Le passioni che il protagonista rammenta essere i moventi primari di ogni delitto, rimangono degli enunciati, pallidi nelle parole che dovrebbero invece evocarle palpitanti.
Il Commissario è strambo e il potere sovrannaturale che sembra possedere - come è di moda nei telefilms di ultima generazione, zeppi di veggenti, indovini e sensitivi -, questa volta non contribuisce a modellare la malinconia che si vuol attribuire all'investigatore, anzi, in questo romanzo, risulta posticcio, da fumetto.
I personaggi, seppur vari e ben descritti, sono di una coerenza schematica che ancora una volta rimanda alla dimensione ben disegnata del fumetto d'autore.
Il commissario, funzionario di un organismo plurale, la Polizia, sembra invece autonomo e solitario come un investigatore privato col suo fido Watson; un commissariato di PS a Napoli, che dovrebbe esser pieno di gente, fra poliziotti, addetti, turni vocianti, scippi volanti, pattuglie e ronde da approntare, briganti e altro popolo in chiassosa circolazione, nel romanzo è invece un'astrazione, un luogo silenzioso e deserto abitato solo dal duo investigante.
Le caratterizzazioni dei personaggi sono verbose e paiono divagazioni: la vicenda scorre bene ma la "letteratura" sembra aggiunta in forma di riempitivi climatizzanti, tanto da concretizzare il sospetto che questi siano più che altro funzionali a raggiungere le 300.000 battute prescritte.

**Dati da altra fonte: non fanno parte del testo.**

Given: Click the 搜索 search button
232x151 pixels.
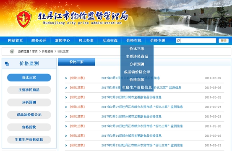Looking at the screenshot, I should (224, 40).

In ultima pagina i ringraziamenti a un vagone di collaboratori che si immagina essere coautori (editors si dice adesso), portano a comprendere la sensazione prima percepita di "letteratura aggiunta", come il glutammato nei risotti.
I collaboratori, all'evidenza, sembra che firmino le colte e gradevoli escursioni nella partenopea tradizione religiosa e culinaria.
Tuttavia degli altrettanto numerosi collaboratori che l'autore ebbe a ringraziare in calce al precedente romanzo "Il posto di ognuno", il lettore non si accorgeva poi tanto e al contempo in quel libro notava meno il retrogusto della "letteratura aggiunta".